- _TASK ITEM_: Show all lines of the listing that hold the word "agent".

^^^^^^^^

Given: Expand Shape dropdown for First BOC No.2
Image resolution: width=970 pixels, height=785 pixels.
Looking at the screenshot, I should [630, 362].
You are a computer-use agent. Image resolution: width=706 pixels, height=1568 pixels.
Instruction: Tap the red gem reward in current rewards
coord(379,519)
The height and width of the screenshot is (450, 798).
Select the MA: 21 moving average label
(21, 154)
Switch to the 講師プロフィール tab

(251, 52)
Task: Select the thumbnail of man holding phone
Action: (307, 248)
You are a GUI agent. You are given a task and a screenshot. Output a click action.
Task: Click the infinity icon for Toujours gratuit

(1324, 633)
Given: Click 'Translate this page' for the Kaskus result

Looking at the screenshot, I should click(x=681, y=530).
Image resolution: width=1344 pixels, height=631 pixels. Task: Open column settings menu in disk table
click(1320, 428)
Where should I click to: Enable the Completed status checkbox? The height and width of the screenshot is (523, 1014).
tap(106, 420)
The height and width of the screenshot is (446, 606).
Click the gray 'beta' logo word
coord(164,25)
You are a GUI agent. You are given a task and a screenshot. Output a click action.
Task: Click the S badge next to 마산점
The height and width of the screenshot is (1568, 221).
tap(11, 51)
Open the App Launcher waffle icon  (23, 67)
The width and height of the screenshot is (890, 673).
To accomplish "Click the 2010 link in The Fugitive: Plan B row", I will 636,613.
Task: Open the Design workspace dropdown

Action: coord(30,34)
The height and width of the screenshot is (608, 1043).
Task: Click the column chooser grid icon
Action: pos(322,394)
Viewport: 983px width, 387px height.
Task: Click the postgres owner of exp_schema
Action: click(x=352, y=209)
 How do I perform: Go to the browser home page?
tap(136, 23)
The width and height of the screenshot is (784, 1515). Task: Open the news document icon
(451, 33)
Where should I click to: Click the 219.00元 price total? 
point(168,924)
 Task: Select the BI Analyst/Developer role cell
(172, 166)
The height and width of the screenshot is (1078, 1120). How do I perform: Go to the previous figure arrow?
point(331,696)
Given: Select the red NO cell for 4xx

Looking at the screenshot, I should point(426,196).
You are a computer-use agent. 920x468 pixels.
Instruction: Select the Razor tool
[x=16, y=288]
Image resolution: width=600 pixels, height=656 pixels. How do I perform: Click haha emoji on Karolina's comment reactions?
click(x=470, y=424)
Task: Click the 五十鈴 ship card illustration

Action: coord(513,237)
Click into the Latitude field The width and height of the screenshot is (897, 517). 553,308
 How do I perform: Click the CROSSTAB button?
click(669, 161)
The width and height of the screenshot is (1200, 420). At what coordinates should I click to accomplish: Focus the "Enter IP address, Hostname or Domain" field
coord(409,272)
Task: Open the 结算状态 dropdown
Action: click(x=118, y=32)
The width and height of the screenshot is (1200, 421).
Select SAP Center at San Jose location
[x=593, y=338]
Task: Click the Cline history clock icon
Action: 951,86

^^^^^^^^

- _EXERCISE RESULT_:
You are a computer-use agent. Image resolution: width=706 pixels, height=1568 pixels.
You are a GUI agent. You are given a task and a screenshot. Output a click action.
You are a GUI agent. You are given a task and a screenshot. Output a click action.
You are a computer-use agent. 920x468 pixels.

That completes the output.